When my dad transported his buck back and forth to our house when we borrowed him for breeding he used a x-large dog crate and a small dog lot. When he brought him first he was in a small (4x6x8 maybe) dog lot that was secured in the back of the truck. When he came back to pick him up he had a x-large dog crate to transport him in. This was a nigerian buck. We brought Dixie and Bailey home in the large dog crate we have. Bailey fit okay but Dixie was a bit crowded in it. They were brought home at different times. When we have to move more than one goat at a time I plan to set up a small dog lot in a truck bed. I don't have multiple dog crates that are big enough to transport our adult goats in.


----------



## marlowmanor (Feb 13, 2013)

Tmaxson said:
			
		

> OneFineAcre said:
> 
> 
> 
> ...


Goats lay down most of the time during transport so I think the horse trailer would be fine to transport the buck in.


----------



## OneFineAcre (Feb 13, 2013)

He can just ride in a dog carrier in the back of a truck.  That's why I asked what kind of buck.

He won't get hurt riding in a hauler.  We've hauled our whole crew in a a hauler before, now we put the kids inside a dog crate in the hauler, wouldn't want them to get smushed.

But, I hauled two ND bucks this summer one 7 yo the other 9 yo in large dog crates in the back of my truck from Raleigh to Atlanta.  They were a little cramped, but they were out talking to the ladies as soon as they came out.

Just made sure I had a way to cover the carriers if it rained.  Fortunately it did not.


----------



## flylo (Feb 14, 2013)

If it's a 2 horse trailer, get the buyer to secure one side by putting cattle panel under the partition and up over the back door so he can't crawl underneath the partition or get stuck, or try to leap out. 
If it's a 3 horse slant, maybe try to enclose him in only one of the stall partitions so he doesn't have the whole trailer to move around in.
After the trailer is moving, he should settle down. Whatever you bed him down with, there will be some degree of 'wind aloft', carrying particles of bedding in the air. I still think it's better than leaving him in a bare trailer floor, though. Absorbs some of the bounce. I'd probably go with hay rather than shavings.

Hauling goats is very stressful to them. Don't be surprised if he arrives (depending on the distance of course) at his new home with a snotty nose or runny eyes for a few days. 
It may help if you get them to take home some of the same water as he's used to drinking. 

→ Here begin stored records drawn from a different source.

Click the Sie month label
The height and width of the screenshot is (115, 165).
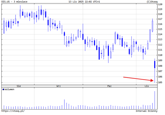pyautogui.click(x=19, y=86)
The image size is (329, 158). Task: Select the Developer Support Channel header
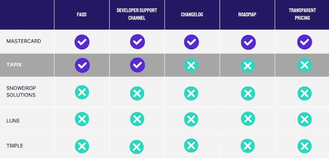tap(137, 14)
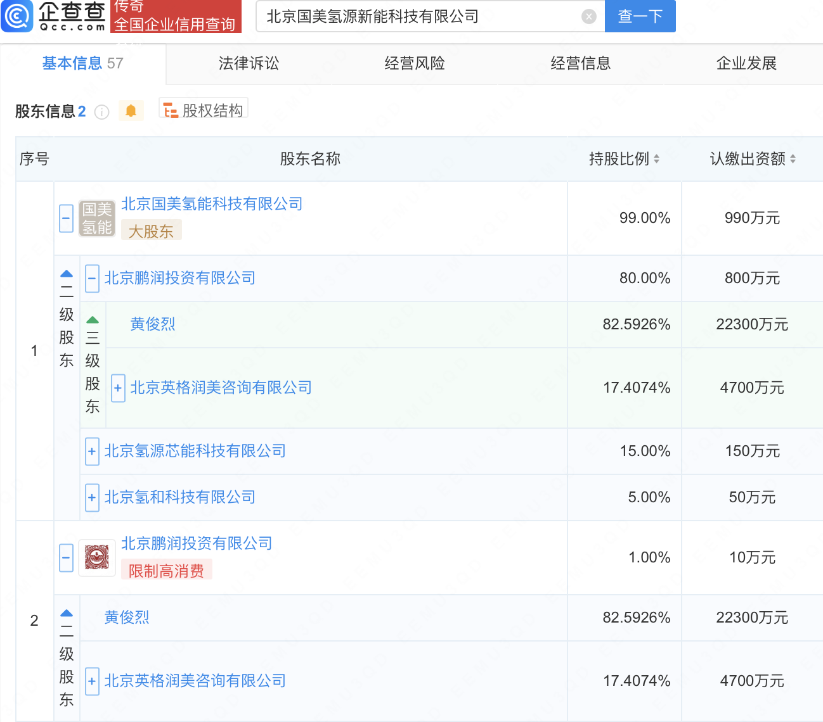Collapse 北京鹏润投资有限公司 second-level shareholder row
Image resolution: width=823 pixels, height=722 pixels.
tap(92, 279)
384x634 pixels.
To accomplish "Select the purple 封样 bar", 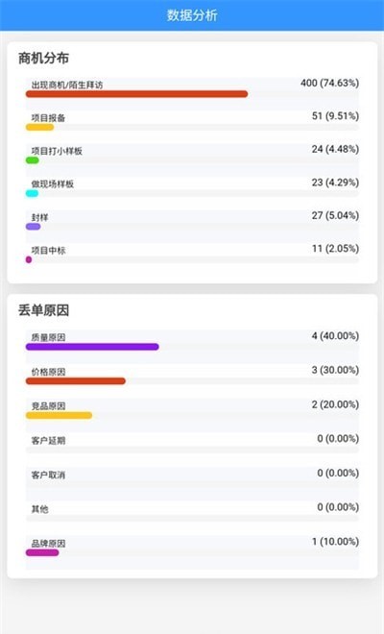I will click(x=34, y=227).
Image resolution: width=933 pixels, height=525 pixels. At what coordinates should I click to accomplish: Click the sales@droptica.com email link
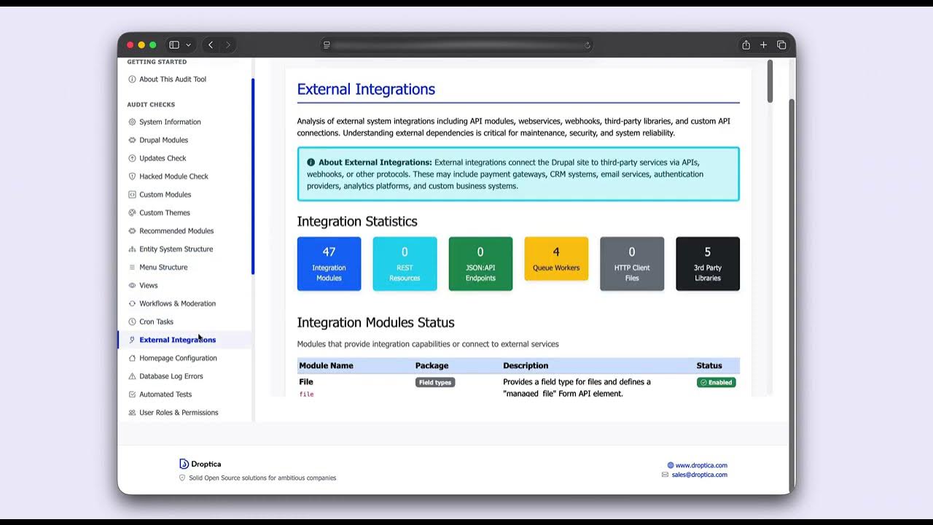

Just now reading the other replies and since it's a smallish buck, I'd think they'd want to use a dog crate in the truck. Much less gas than it would take to pull a trailer unless they have other livestock they're also hauling. He's less apt to get hurt, and somehow, the closeness of the crate offers some comfort more than the big space in a trailer. Again, make sure he's well bedded with either straw, hay, or a couple of rugs. 

I've hauled goats (traded bloodlines) from Nebraska to Texas, and from Texas to Florida. Also hauled a trailer load of bulls to Belize, but that's another story!

Milkers are the hardest to haul. Bucks bounce back pretty quickly.

flylo


----------



## Suburbanfarmer (Feb 14, 2013)

I've just transported my full grown ND goats in an extra-large size (doubles for my German Shepherd) dog kennel. They did fine in the back of my SUV.
-K


----------



## goatboy1973 (Feb 14, 2013)

I have used a variety of transportation techniques. When I 1st started out in the goat biz, all I had was a XL dog cage and it worked just fine for small to medium size goats or young goats. Now I have a a goat tote that fits in the back of my Toyota p/u. I also have a 2 horse trailer that I use for really big herdsires with horns that won't fit in a goat cage or for a large group of goats. I always give a shot of oxytetracycline or LA 200 which will combat shipping fever or other transportation related conditions.


----------



## Tapsmom (Feb 14, 2013)

Is he friendly and are they coming with more than one person?  If so, the can use newspapers and/or blankets on the floor of their vehicle and do this:








or this:


----------



## SassyKat6181 (Feb 15, 2013)

I used an XL dog crate in the back of my truck (has a cap on it) when I picked up my 10 month old Nigerian Dwarf buck a few weeks ago.  I put some shavings and a little hay in there and he laid down for most of the the 2 hr drive.


----------